What needs to be done
Within the records below, find each line that holds the string "computer", then copy it.

++++++++++++++++++++

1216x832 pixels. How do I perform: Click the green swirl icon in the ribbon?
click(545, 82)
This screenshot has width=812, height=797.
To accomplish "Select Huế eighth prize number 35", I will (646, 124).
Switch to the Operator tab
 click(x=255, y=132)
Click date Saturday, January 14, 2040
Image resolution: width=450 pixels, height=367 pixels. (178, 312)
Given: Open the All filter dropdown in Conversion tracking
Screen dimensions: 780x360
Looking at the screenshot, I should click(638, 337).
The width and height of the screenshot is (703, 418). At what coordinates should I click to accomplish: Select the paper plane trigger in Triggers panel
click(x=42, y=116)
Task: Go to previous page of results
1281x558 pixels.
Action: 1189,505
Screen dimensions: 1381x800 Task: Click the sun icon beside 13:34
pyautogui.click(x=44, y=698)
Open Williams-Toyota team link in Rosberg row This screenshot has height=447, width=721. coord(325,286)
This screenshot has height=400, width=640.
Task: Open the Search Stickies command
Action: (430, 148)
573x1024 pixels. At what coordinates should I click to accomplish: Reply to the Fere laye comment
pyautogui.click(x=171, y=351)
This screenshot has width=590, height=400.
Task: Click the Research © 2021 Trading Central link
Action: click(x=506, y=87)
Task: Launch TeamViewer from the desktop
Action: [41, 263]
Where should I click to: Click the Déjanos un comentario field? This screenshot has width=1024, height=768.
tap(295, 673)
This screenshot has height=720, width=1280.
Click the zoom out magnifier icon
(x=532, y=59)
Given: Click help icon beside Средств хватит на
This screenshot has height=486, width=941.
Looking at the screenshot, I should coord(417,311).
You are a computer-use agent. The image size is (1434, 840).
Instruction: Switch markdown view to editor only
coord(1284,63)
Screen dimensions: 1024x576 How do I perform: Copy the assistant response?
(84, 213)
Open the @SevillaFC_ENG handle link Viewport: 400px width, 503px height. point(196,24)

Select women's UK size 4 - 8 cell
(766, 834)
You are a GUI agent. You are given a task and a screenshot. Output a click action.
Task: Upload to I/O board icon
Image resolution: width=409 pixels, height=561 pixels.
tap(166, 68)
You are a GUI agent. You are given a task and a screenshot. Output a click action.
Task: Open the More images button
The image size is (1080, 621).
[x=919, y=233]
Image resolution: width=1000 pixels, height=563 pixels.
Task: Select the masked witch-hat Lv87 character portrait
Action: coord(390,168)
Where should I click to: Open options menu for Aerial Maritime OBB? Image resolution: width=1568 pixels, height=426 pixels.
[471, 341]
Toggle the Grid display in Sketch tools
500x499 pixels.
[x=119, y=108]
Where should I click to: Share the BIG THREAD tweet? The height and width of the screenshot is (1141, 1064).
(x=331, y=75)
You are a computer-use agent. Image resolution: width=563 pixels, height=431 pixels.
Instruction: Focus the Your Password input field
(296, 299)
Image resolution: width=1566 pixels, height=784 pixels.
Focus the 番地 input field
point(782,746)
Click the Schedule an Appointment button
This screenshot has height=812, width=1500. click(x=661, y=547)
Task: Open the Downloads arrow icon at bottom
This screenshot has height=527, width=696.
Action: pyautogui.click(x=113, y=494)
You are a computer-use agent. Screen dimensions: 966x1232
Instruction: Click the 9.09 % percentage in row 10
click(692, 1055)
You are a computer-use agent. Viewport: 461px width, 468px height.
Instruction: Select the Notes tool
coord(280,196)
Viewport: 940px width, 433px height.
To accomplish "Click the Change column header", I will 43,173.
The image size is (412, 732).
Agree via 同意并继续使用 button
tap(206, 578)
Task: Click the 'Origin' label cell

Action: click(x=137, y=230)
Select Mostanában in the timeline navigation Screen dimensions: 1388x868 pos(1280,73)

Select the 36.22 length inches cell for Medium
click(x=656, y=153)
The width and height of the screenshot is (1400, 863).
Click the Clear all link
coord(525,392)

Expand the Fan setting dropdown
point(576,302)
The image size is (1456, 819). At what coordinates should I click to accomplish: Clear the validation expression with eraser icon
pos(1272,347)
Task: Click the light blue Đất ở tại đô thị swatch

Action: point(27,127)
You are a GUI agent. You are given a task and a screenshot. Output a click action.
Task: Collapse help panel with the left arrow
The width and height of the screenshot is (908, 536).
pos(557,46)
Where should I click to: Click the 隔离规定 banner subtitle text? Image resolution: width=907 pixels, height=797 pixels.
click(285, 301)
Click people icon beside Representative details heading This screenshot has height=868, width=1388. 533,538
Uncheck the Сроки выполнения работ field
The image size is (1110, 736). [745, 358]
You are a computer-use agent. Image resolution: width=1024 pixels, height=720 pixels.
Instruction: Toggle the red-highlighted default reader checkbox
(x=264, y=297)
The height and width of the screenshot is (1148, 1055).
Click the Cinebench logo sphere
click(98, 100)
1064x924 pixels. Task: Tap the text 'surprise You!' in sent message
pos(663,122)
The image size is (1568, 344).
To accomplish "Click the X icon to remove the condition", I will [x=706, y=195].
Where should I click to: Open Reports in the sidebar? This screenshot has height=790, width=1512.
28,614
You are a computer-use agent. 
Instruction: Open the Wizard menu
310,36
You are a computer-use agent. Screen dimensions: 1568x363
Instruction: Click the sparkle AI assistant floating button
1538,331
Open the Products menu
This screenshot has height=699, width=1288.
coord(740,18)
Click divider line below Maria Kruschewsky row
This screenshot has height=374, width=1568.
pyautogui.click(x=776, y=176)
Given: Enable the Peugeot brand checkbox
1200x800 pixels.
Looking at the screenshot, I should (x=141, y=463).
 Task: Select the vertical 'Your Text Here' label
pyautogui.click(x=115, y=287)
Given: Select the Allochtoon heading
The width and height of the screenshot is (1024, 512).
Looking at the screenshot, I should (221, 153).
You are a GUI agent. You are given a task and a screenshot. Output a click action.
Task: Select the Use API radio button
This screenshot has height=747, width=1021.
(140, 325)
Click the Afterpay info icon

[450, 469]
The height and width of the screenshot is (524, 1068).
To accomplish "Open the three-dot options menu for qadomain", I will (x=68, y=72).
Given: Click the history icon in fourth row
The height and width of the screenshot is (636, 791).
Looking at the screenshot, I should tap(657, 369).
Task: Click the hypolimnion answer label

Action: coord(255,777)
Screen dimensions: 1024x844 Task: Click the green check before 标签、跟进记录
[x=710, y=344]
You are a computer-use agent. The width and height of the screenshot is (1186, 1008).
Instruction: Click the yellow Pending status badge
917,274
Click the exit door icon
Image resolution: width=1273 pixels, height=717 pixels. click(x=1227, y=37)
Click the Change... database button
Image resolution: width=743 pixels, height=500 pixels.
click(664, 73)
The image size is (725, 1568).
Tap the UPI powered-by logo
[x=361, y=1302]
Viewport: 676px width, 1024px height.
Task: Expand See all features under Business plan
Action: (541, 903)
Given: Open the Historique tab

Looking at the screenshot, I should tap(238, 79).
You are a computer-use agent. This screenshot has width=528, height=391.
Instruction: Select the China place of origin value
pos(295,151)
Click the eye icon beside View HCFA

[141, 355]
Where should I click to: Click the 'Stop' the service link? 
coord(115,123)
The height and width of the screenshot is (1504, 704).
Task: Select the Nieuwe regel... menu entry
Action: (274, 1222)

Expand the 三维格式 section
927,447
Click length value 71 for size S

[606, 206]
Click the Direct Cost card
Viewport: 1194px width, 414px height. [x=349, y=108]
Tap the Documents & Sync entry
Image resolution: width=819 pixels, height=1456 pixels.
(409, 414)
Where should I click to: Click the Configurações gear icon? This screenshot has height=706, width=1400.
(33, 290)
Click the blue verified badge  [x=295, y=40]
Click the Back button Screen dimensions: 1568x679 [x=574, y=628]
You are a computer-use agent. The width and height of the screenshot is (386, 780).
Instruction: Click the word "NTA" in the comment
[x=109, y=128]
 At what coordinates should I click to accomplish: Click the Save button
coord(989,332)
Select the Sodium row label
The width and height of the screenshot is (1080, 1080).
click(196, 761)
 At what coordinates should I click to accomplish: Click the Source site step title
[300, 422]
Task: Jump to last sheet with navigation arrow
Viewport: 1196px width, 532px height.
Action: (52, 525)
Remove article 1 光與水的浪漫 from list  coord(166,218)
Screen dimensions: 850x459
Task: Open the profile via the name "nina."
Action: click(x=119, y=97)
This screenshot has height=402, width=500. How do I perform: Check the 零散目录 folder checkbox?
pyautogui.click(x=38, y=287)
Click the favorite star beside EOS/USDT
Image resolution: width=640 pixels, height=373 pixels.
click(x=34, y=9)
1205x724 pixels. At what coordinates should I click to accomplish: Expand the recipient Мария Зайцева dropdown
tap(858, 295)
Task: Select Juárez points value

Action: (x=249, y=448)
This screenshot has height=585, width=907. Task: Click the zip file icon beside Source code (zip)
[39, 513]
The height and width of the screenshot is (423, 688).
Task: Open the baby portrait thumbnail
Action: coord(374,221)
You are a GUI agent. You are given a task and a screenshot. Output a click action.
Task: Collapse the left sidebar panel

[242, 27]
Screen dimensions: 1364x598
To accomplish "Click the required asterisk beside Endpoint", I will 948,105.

++++++++++++++++++++

Task solution
You are a computer-use agent. The image size is (1434, 840).
You are a computer-use agent. Image resolution: width=563 pixels, height=431 pixels.
You are a computer-use agent. Screen dimensions: 966x1232
You are a computer-use agent. Viewport: 461px width, 468px height.
You are a computer-use agent. Image resolution: width=1024 pixels, height=720 pixels.
You are a computer-use agent. 
You are a computer-use agent. Screen dimensions: 1568x363
You are a computer-use agent. The width and height of the screenshot is (1186, 1008).
You are a computer-use agent. This screenshot has width=528, height=391.
You are a computer-use agent. The width and height of the screenshot is (386, 780).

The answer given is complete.